→ TEXT EXCERPT
● ● ● ● ●

2. Re: Laplace Transform of this signal?

Originally Posted by nottheface
In my linear systems class, we are doing Laplace transforms using transform tables and the properties. I can usually do the problems that closely resemble the table, but when they involve heavy algebraic manipulations, I don't know what to do.

Can someone explain the steps of this solution?

ImageShack&#174; - Online Photo and Video Hosting

Why do the +1 and -1 appear? Where did the extra exponential come from? If someone can go line for line, I would appreciate it and how to in general solve these kinds of signals?
The goal of the algebra is so the can use the t-axis translation theorem. This states that

$L\{f(t-a)u(t-a) \}=e^{-as}F(s)$

The problem is that you have different time shifts in your unit step function and the other function.

● ● ● ● ●

→ GIVEN INFORMATION
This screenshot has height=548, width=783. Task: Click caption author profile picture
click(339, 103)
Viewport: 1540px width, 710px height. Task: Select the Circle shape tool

● ● ● ● ●

→ WHAT IS ASKED
(a) From the forum post on Laplace transforms, translate this sentence into Spanish: "The problem is that you have different time shifts in your unit step function and the other function."
(b) Continue the forum post on Laplace transforms from its last sentence.

→ THE RESULTS
(a) El problema es que tienes desplazamientos temporales distintos en tu función escalón unitario y en la otra función.

(b)
Consider the function

$g(t)=(t-2)^2$

We want to write in with only factors of (t-1) and constants

$(t-2)^2=(t-1-1)^2$

Now for simplicity let $u=t-1$ this gives

$(u-1)^2=u^2-2u+1=(t-1)^2-2(t-1)+1$

Now we need to do something similar with the exponential term $e^{-5t}$ lets just focus on the exponent

$-5t=-5t+\underbrace{5-5}_{\text{add zero}}=-5(t-1)-5$ so

$e^{-5t}=e^{-5(t-1)-5}=e^{-5}e^{-5(t-1)}$

Now lets put everything to gether
$=e^{-5}e^{-5(t-1)}[(t-1)^2-2(t-1)+1]u(t-1)$

Now just distribute and use the t-axis translation theorem to transform each part!